MATERIAL SUPPLIED:
--

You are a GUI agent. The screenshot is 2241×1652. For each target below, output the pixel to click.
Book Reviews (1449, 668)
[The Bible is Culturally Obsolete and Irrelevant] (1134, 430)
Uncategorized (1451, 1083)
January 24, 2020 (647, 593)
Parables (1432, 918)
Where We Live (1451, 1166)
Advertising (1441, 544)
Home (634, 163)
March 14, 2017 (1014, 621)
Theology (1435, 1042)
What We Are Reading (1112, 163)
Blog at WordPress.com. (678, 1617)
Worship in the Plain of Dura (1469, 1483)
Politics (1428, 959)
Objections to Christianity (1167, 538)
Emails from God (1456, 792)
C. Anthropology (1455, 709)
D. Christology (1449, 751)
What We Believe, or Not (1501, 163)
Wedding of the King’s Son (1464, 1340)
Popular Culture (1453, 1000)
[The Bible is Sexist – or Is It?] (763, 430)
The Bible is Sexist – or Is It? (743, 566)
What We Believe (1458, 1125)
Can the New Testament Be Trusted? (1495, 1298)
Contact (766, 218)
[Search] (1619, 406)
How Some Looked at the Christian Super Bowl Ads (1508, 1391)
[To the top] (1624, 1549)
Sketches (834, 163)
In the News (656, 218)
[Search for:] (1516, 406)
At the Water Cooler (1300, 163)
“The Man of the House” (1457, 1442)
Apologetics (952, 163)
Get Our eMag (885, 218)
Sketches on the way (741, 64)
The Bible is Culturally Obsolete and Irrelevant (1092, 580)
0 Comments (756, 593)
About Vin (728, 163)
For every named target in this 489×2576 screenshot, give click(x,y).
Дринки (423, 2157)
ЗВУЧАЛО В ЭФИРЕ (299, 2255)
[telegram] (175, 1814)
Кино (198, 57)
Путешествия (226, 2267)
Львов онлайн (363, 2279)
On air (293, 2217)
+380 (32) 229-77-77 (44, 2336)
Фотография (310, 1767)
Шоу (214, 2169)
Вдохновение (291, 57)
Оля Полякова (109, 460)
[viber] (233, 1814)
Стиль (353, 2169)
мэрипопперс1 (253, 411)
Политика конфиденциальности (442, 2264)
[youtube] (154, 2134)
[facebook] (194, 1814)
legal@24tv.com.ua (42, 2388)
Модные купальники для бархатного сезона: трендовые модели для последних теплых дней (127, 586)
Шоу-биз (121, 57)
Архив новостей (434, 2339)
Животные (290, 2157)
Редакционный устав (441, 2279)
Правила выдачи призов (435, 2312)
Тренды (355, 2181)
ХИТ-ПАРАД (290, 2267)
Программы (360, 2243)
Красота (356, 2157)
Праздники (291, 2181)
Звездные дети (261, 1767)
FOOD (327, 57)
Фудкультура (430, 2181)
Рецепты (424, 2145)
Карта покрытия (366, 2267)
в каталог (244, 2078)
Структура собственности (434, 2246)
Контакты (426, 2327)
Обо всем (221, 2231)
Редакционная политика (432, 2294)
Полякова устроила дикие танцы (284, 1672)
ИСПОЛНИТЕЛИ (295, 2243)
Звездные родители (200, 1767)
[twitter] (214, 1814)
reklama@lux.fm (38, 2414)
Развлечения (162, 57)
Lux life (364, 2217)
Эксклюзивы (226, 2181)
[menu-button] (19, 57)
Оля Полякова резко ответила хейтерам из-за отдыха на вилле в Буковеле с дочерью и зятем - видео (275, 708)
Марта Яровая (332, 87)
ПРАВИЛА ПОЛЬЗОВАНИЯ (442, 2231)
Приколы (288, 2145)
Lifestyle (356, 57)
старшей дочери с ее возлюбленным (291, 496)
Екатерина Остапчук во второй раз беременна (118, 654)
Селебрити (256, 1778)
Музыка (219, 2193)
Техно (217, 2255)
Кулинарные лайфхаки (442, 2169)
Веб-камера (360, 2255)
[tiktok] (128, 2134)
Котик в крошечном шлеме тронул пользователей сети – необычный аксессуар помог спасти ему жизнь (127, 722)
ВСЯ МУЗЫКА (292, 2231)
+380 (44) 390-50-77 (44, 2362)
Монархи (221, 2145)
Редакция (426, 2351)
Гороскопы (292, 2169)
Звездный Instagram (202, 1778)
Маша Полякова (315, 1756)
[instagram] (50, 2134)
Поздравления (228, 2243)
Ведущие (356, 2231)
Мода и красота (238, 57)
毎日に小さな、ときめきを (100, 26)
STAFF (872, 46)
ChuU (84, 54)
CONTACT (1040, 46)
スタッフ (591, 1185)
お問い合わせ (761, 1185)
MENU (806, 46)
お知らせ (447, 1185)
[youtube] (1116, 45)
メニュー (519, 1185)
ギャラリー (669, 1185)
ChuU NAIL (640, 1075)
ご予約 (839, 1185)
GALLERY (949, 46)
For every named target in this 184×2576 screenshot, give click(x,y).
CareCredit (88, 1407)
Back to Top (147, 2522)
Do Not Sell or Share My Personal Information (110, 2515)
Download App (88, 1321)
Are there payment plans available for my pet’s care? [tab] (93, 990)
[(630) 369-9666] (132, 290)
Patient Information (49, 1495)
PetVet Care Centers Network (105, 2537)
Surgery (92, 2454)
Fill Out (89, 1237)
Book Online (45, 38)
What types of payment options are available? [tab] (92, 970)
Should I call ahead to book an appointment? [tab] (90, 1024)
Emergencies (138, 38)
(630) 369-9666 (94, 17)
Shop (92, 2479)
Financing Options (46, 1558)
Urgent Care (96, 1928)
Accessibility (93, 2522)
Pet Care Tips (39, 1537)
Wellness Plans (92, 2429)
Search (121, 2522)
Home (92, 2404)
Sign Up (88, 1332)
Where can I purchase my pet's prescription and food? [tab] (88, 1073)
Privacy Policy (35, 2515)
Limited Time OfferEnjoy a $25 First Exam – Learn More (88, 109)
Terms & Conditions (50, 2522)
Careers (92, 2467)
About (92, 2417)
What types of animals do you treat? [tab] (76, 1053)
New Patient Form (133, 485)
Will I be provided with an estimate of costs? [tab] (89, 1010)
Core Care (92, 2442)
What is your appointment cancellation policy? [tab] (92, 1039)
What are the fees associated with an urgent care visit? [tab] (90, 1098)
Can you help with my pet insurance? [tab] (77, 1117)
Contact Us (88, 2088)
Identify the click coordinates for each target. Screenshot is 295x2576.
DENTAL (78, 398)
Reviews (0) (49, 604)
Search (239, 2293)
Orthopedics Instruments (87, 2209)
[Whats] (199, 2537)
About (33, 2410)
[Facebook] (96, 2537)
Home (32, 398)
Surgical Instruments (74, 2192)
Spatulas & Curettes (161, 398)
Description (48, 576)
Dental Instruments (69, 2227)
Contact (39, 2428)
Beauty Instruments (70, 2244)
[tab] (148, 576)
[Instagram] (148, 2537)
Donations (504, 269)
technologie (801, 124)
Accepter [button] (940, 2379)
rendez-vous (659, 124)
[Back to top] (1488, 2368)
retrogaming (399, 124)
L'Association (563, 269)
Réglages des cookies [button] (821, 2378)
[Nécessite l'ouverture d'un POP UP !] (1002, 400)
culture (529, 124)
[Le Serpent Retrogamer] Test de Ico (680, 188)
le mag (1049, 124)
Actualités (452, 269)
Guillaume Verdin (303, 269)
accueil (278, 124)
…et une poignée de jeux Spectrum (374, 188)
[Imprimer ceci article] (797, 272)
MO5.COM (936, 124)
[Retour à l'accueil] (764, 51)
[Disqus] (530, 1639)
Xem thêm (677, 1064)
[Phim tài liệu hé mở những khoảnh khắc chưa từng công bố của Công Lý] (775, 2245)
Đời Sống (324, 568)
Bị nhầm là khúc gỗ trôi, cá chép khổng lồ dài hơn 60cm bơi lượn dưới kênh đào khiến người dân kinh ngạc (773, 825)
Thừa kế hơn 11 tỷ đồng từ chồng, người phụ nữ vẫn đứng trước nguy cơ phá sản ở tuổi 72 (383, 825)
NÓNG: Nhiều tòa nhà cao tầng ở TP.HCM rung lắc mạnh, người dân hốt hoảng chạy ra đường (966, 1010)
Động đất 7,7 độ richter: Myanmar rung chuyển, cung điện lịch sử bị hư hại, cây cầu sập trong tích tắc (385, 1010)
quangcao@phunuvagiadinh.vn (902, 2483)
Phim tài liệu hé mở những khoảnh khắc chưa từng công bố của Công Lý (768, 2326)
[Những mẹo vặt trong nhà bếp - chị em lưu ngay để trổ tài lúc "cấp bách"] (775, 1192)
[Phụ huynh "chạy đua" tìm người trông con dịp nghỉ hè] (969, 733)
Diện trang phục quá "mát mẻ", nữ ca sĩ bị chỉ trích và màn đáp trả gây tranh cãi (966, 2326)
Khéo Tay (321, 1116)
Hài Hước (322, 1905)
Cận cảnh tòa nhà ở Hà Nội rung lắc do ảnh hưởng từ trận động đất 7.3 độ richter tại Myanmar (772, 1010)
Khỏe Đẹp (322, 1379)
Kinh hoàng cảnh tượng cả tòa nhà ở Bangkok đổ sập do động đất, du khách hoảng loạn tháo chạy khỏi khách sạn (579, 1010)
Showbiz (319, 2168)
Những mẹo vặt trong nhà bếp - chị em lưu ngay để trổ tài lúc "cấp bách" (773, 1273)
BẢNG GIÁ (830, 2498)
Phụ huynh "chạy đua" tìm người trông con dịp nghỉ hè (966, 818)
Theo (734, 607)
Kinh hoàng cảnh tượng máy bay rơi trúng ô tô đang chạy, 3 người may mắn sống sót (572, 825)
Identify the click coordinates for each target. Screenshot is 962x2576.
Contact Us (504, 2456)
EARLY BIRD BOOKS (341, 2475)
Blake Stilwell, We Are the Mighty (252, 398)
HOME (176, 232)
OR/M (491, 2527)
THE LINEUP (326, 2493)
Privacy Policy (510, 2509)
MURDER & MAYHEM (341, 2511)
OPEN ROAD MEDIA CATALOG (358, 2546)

--

Scan the entries above for the line containing "Вдохновение (291, 57)", and copy it and all lines after it exactly, down to and including the line containing "Полякова устроила дикие танцы (284, 1672)".

ANSWER:
Вдохновение (291, 57)
Оля Полякова (109, 460)
[viber] (233, 1814)
Стиль (353, 2169)
мэрипопперс1 (253, 411)
Политика конфиденциальности (442, 2264)
[youtube] (154, 2134)
[facebook] (194, 1814)
legal@24tv.com.ua (42, 2388)
Модные купальники для бархатного сезона: трендовые модели для последних теплых дней (127, 586)
Шоу-биз (121, 57)
Архив новостей (434, 2339)
Животные (290, 2157)
Редакционный устав (441, 2279)
Правила выдачи призов (435, 2312)
Тренды (355, 2181)
ХИТ-ПАРАД (290, 2267)
Программы (360, 2243)
Красота (356, 2157)
Праздники (291, 2181)
Звездные дети (261, 1767)
FOOD (327, 57)
Фудкультура (430, 2181)
Рецепты (424, 2145)
Карта покрытия (366, 2267)
в каталог (244, 2078)
Структура собственности (434, 2246)
Контакты (426, 2327)
Обо всем (221, 2231)
Редакционная политика (432, 2294)
Полякова устроила дикие танцы (284, 1672)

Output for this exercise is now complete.